**Work task**
Every line below that has the string "computer" needs to be copied.

--------------------

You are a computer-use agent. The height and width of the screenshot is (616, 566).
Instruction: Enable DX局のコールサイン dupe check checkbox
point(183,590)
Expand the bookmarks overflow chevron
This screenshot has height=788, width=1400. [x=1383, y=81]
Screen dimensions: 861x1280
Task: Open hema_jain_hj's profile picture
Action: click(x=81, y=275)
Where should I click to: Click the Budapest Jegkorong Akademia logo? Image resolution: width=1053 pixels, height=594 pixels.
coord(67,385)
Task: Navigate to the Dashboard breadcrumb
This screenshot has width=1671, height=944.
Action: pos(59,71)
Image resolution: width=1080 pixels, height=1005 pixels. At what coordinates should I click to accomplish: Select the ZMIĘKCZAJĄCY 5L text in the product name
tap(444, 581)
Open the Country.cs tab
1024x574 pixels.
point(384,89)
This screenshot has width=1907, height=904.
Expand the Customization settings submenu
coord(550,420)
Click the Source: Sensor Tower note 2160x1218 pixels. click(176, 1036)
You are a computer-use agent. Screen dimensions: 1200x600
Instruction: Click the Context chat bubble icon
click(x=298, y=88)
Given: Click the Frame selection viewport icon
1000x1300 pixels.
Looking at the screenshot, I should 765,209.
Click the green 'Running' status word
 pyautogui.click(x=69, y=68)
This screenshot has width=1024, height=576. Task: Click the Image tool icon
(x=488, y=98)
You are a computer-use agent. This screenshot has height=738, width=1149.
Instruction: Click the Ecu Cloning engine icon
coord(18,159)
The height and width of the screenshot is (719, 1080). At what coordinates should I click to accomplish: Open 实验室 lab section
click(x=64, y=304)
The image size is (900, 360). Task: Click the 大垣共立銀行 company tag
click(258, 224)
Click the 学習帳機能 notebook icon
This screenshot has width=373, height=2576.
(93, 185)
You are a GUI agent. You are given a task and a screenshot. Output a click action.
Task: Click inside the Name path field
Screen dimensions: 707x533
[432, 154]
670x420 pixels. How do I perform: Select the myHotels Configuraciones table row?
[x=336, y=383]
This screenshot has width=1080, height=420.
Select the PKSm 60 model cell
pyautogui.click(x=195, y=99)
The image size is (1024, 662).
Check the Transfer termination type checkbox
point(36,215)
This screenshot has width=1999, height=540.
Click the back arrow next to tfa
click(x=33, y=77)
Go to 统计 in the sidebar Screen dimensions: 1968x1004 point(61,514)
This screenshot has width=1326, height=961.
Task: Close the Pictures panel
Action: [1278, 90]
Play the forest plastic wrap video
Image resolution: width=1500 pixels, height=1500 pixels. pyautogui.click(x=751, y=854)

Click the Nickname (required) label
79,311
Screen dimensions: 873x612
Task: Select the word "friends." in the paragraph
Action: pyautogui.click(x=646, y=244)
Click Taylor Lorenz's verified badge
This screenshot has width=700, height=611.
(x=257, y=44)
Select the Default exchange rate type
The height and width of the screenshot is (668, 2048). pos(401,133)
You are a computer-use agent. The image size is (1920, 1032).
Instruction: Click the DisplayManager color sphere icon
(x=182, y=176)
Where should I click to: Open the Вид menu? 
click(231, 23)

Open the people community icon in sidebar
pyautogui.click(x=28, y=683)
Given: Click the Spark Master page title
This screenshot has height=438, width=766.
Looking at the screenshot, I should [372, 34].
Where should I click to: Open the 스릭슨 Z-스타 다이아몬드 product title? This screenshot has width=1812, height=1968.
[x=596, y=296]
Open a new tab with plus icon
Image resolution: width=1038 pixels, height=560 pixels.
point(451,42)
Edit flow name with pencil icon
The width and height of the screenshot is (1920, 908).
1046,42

--------------------

**Written reply**
You are a computer-use agent. The height and width of the screenshot is (616, 566).
You are a computer-use agent. Screen dimensions: 1200x600
You are a computer-use agent. This screenshot has height=738, width=1149.
You are a computer-use agent. The image size is (1920, 1032).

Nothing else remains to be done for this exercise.